◆ **Problem statement**: Among the entries below, one stretch runs from the line that contains "Ambulanze private in Roma centro (217, 1670)" through the line that contains "Allevamento Cani Milano (251, 1832)". Repeat that stretch exactly, ends included, and only that.

##### Material provided #####

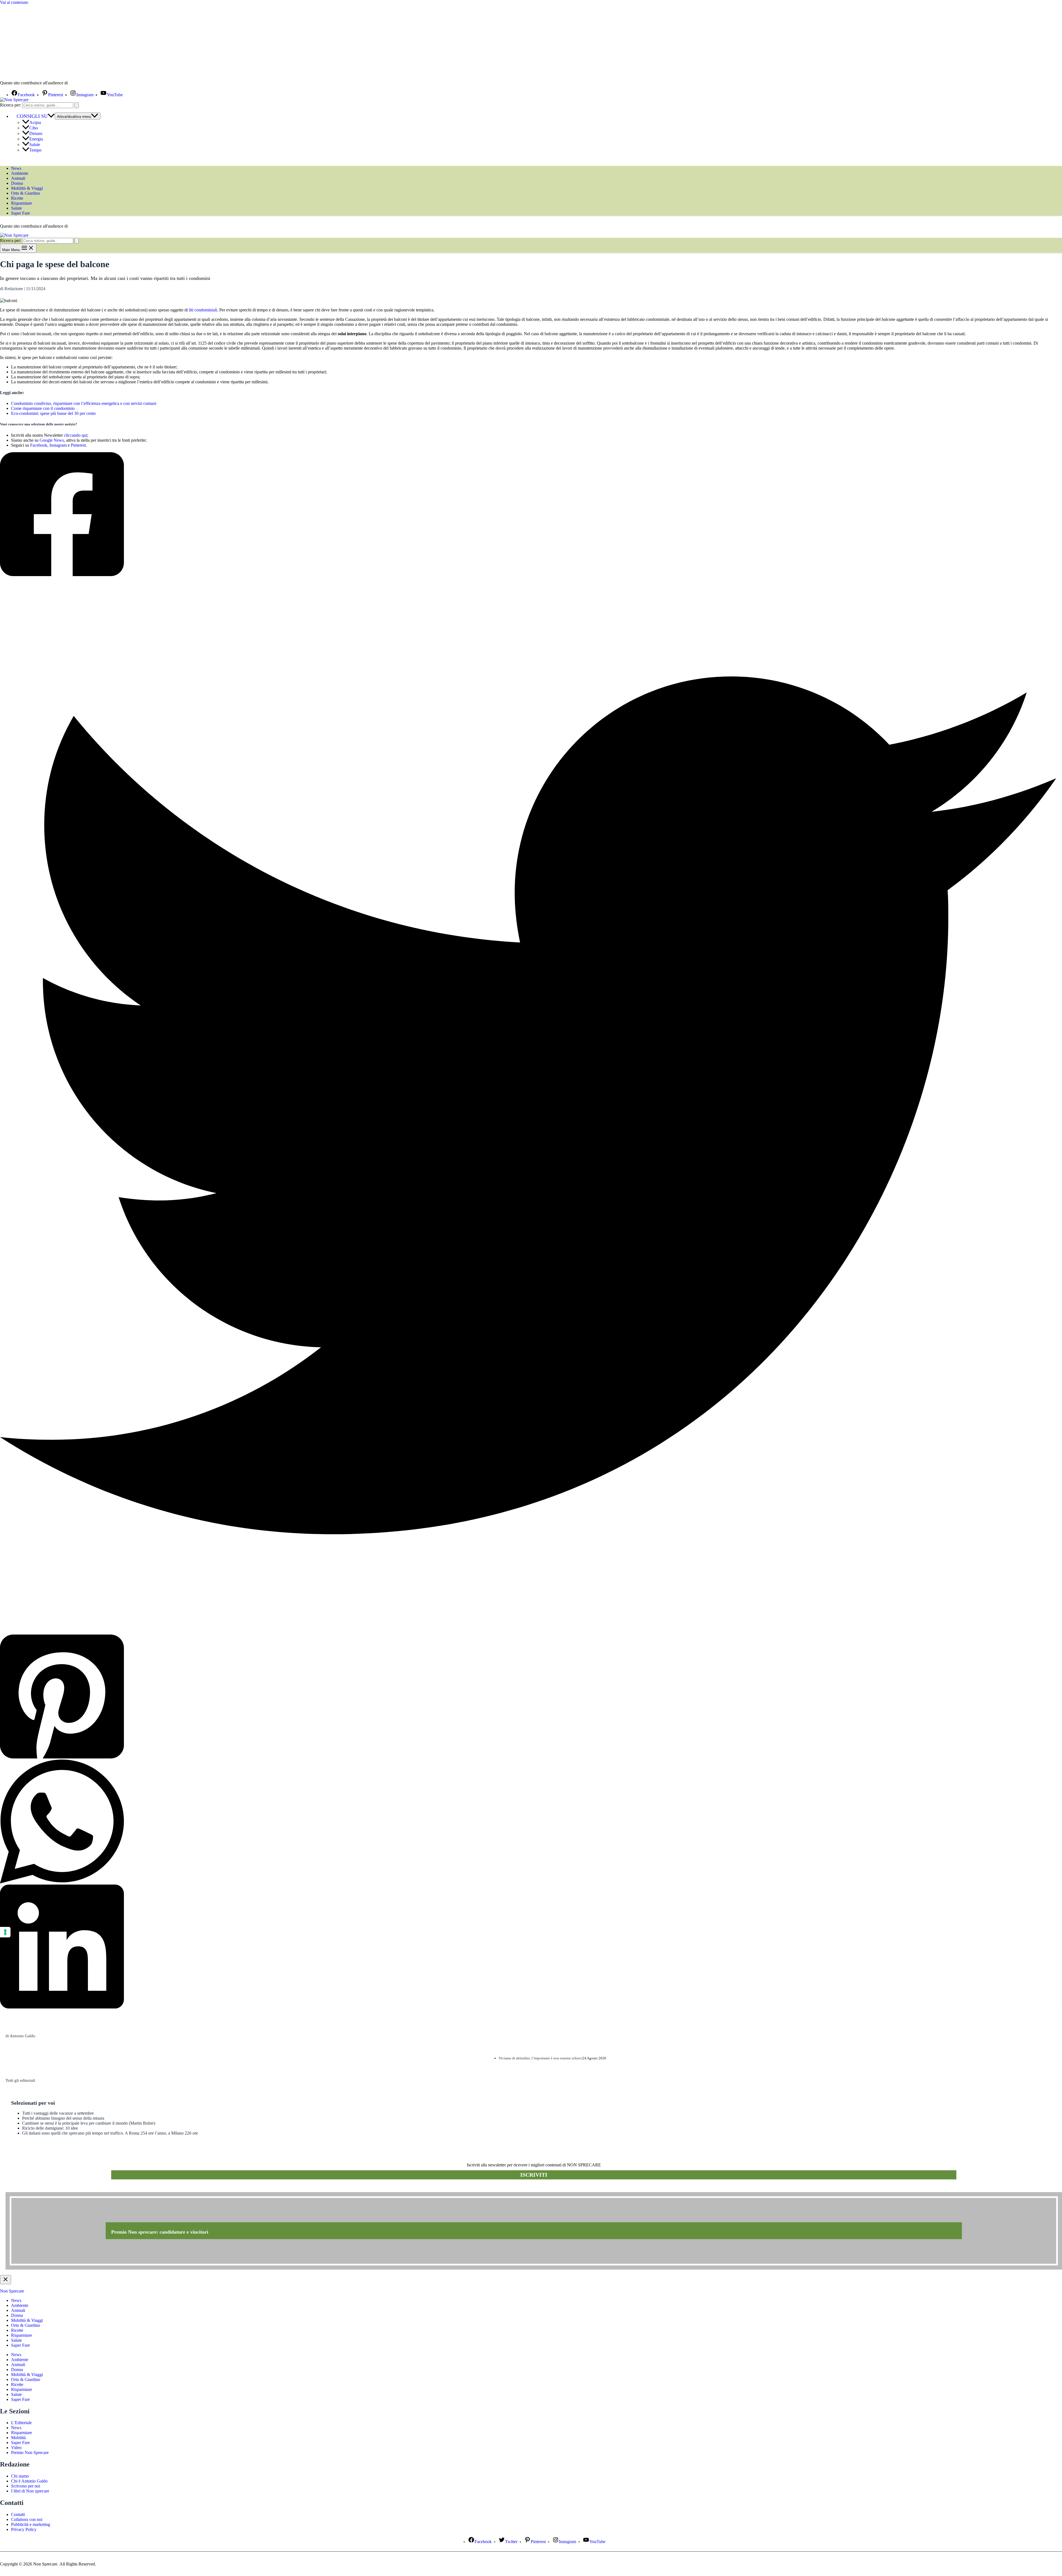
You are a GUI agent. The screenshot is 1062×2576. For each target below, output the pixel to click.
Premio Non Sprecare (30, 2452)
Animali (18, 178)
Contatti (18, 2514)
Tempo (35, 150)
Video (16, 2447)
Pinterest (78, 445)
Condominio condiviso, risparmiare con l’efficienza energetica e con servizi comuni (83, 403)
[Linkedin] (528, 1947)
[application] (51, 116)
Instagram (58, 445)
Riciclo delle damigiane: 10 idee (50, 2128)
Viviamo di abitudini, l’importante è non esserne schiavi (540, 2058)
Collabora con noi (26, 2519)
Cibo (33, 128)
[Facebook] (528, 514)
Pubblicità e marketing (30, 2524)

#####
##### Material provided #####

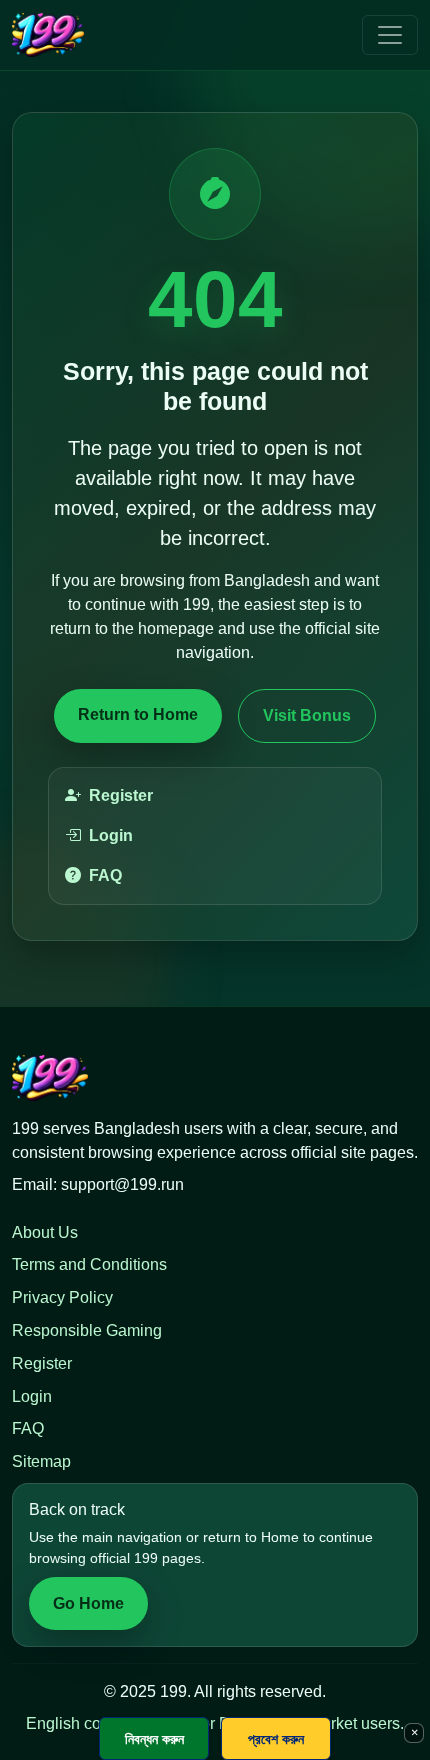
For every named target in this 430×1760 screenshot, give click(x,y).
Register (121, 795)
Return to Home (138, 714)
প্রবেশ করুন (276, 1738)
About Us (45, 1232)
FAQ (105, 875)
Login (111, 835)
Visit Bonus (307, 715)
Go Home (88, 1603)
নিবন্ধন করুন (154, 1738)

#####
##### Material provided #####

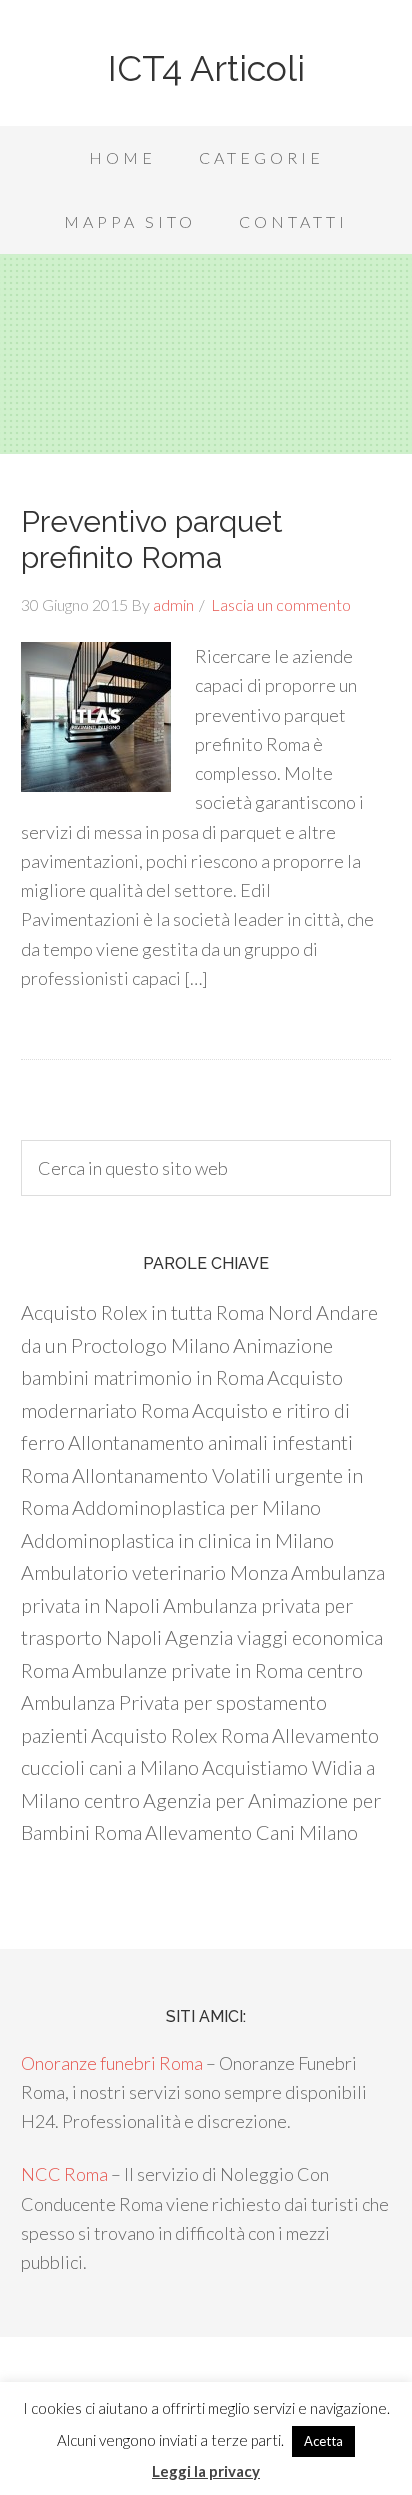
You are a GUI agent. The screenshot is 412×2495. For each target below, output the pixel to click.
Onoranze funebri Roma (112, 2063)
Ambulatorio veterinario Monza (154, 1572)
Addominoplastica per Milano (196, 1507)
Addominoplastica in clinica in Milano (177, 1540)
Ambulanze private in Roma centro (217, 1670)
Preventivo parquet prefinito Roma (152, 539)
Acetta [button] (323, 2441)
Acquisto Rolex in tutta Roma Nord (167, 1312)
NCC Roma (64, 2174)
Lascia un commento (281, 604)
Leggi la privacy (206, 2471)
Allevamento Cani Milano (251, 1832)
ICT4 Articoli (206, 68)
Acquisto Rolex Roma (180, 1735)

#####

◆ **Solution below**:
Ambulanze private in Roma centro (217, 1670)
Preventivo parquet prefinito Roma (152, 539)
Acetta [button] (323, 2441)
Acquisto Rolex in tutta Roma Nord (167, 1312)
NCC Roma (64, 2174)
Lascia un commento (281, 604)
Leggi la privacy (206, 2471)
Allevamento Cani Milano (251, 1832)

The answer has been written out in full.